Professor Harrison and Dr. Maxime Taquet of Oxford University’s Department of Psychiatry and the NIHR Oxford Health Biomedical Research Centre led a team of researchers who counted the number of CVT cases diagnosed in the two weeks following a COVID-19 diagnosis or the first dose of a vaccine. They then applied these to estimated CVT incidences following influenza and the general population’s background level.
Dr Maxime Taquet, also of the Translational Neurobiology Group, said, ” COVID-19 has a close correlation to CVT and portal vein thrombosis, a clotting disease of the liver, and it’s something we should pay attention on it.”
CVT occurred in 39 out of a million patients in a sample of over 500,000 COVID-19 patients. CVT was registered in four out of every million people who received a COVID-19 mRNA vaccine, such as Pfizer/BioNTech or Moderna, and in around five out of every million people who received the Oxford/AstraZeneca COVID-19 vaccine.

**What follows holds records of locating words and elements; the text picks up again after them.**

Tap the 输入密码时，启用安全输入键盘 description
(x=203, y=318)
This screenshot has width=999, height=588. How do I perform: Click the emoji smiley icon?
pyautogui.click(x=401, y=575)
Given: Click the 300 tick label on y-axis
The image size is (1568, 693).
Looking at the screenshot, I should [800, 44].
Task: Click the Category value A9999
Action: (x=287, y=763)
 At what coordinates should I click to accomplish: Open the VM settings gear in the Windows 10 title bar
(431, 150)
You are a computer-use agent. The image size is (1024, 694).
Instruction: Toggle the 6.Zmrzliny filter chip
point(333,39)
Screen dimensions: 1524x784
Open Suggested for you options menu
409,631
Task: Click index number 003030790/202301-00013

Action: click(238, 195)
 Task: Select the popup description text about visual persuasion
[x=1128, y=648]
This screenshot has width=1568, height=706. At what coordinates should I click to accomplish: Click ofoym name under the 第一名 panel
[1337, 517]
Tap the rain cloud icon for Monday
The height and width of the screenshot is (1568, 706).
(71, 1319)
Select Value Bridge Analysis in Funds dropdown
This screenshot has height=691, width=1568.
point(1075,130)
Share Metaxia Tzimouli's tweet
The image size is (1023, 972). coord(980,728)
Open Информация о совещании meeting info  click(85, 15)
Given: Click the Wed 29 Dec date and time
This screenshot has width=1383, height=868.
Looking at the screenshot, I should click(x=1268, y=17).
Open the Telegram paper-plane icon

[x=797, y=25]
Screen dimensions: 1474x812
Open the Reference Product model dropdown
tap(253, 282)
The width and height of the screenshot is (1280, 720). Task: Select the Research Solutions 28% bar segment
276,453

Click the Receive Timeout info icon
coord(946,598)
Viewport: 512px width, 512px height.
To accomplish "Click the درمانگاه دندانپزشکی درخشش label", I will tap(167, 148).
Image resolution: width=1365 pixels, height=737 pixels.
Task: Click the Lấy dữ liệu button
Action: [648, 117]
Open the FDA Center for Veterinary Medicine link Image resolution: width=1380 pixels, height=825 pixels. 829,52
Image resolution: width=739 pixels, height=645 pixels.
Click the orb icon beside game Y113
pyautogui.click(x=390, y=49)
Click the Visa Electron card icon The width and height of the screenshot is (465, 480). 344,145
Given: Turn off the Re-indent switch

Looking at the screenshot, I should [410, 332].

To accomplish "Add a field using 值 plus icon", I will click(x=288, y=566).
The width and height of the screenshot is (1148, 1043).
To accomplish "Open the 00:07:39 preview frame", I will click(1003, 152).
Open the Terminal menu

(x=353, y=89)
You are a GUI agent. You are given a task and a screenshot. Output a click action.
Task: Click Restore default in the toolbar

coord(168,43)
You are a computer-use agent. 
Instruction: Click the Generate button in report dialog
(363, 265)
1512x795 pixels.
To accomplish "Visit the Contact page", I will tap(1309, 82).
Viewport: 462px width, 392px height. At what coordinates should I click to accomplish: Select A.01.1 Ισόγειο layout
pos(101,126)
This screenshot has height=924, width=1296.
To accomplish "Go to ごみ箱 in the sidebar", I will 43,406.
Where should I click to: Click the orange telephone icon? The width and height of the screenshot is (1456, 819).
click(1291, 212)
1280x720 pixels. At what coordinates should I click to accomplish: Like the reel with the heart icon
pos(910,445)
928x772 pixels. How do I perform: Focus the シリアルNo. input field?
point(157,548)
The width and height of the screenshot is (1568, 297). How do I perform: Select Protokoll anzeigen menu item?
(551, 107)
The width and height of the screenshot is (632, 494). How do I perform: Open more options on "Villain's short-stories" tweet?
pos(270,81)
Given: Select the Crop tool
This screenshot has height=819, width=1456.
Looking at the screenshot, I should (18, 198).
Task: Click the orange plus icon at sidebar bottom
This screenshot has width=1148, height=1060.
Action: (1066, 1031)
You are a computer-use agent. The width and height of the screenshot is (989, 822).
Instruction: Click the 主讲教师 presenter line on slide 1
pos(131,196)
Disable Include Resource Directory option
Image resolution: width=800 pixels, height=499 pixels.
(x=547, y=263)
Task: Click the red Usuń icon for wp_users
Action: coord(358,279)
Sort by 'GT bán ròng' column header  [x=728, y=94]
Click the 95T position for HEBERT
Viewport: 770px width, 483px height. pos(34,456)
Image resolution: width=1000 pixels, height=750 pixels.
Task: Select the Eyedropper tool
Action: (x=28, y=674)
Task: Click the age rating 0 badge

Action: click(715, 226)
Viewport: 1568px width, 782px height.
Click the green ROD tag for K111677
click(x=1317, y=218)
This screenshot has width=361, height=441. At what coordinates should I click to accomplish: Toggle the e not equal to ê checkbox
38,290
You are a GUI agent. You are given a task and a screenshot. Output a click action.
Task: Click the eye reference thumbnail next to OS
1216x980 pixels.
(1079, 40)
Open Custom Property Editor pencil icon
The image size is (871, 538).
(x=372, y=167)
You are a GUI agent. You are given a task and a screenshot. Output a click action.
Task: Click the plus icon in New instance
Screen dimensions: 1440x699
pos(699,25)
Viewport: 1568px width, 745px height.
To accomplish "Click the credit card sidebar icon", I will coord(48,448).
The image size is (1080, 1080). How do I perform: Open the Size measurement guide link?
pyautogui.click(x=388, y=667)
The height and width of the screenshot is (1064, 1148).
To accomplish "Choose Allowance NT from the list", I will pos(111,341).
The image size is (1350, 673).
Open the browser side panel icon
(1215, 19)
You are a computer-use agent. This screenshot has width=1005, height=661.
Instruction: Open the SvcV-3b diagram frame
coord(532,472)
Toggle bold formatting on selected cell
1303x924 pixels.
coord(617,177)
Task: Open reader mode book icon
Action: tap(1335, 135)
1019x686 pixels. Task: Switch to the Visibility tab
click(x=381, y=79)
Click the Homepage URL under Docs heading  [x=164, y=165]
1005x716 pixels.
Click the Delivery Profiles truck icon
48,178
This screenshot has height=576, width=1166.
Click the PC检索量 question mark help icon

“The chance of a CVT from coronavirus is around ten times higher than the risk from COVID-19 mRNA vaccines. The chance of a CVT from COVID-19 is around eight times higher than the AZ-Oxford (Oxford/AstraZeneca) vaccine,” the findings note.
However, the researchers stated that all comparisons should be viewed with caution because data is still being collected. A key question that needs to be investigated further is whether COVID-19 and vaccines cause CVT by the same or different mechanisms. According to the study authors, there may be under-reporting or mis-coding of CVT in medical reports, resulting in confusion about the accuracy of the data.
The results come as a number of countries have restricted or halted the use of the Oxford/AstraZeneca vaccine to specific age groups. Following news of very rare cases of blood clots, Denmark has permanently removed the vaccine from its vaccination programme.
The UK’s Medicines and Healthcare Products Regulatory Agency (MHRA) said earlier this month that the vaccine is still safe and reliable, but that people under 30 will be given an alternative as a precaution.
The benefits of the Oxford/AstraZeneca vaccine tend to outweigh the risks, according to the experts, and the general recommendation, including that of the World Health Organization (WHO), is to continue vaccinations.